High demand for labor throughout the economy is making it harder to find replacements for doctors, nurses and support staff who have been sidelined by the omicron variant. It’s especially tough in small towns and rural areas with aging populations and fewer people entering the workforce.
Finding sufficient staff is a daily challenge industry veterans say is harder than any time they can remember. Job openings in health care and social assistance are more than double their pandemic lows, and a record number of people are quitting.
“This is the most significant labor shortage that we have ever seen,” said Sally Zuel, vice president of human resources at Union Health in Terre Haute, Indiana.
As a result, wages are climbing skyward: In November hospitals’ labor expense per patient was 26% above the pre-COVID level two years earlier, according to data from consulting firm Kaufman Hall.
The workforce squeeze is upending every aspect of care. A Fort Lauderdale, Florida, hospital temporarily closed its labor and delivery unit due to staff shortages. The chief executive of a 25-bed facility in rural Nebraska monitored patients on the floor himself Monday. In Indiana, where the National Guard was called in to reinforce hospital staff, administrators offer double pay to workers to extend their shifts when colleagues are sick.
“We’ve had more staff out because they’ve tested positive and have contracted COVID than we did at the very beginning,” said Lynda Shrock, vice president of human resources at Logansport Memorial Hospital in Logansport, Indiana.
Long before the arrival of COVID, doctors and nurses were in high demand. The pandemic has only made that shortage worse as some health-care workers, depleted by two years fighting COVID, opt for early retirement.
Others are trading permanent positions for lucrative short-term travel assignments at premium pay, driving up labor costs. Three out of four health-care facilities were looking for temporary allied health professionals — a category that includes clinical workers who aren’t doctors, nurses or advanced practitioners — according to a December survey by staffing company AMN Healthcare.
Beyond shortages of clinical professionals, it has become tougher to hire and retain workers in other roles essential to keeping medical centers running, from technicians to food service workers to the people who prep rooms in between patients, hospital officials say. To fill those positions, it’s increasingly necessary to compete on wages with other industries even while persuading workers that they can safely prepare food or clean floors inside health-care buildings during a pandemic.

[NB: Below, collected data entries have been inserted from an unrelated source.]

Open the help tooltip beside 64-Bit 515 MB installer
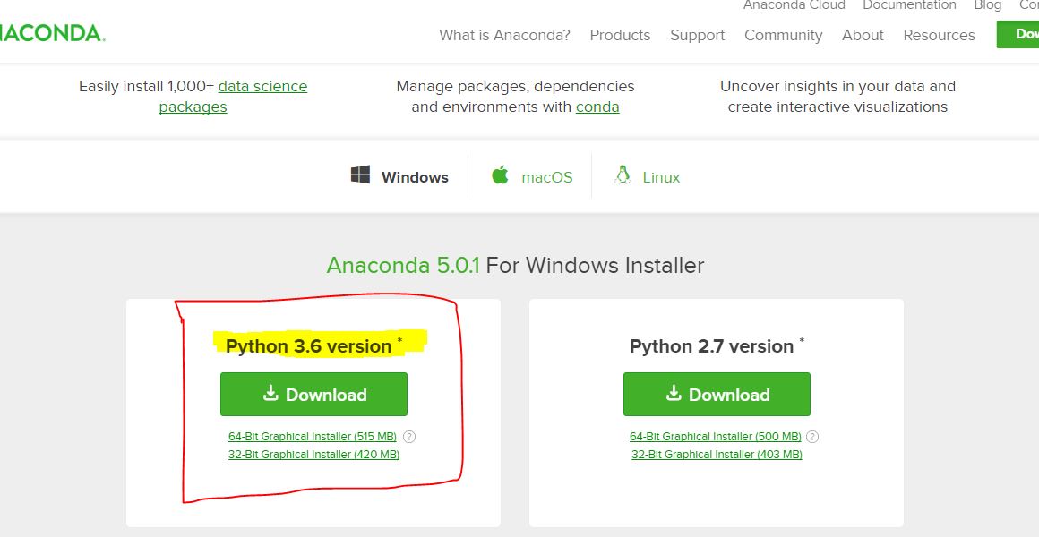Screen dimensions: 1039x537 pos(408,437)
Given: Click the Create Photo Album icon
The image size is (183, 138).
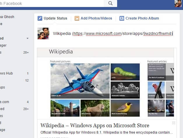Looking at the screenshot, I should (122, 18).
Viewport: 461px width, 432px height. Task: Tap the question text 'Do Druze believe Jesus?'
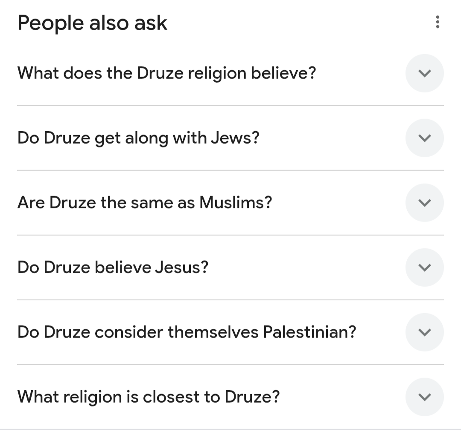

In Terre Haute, Indiana, Zuel scrambles to get adequate coverage for each 12-hour shift. The health system, with about 3,000 employees, recently decided to move nurses from support positions into direct patient care. Radiology and lab technicians, phlebotomists and respiratory therapists are all hard to find.
Some relief arrived in uniform in December: The state sent a couple of medics and other support staff from the National Guard. They mostly work in the emergency department, where every morning patients wait for hospital beds to open. Others work in nutrition.
The current COVID surge in the area isn’t expected to subside before February.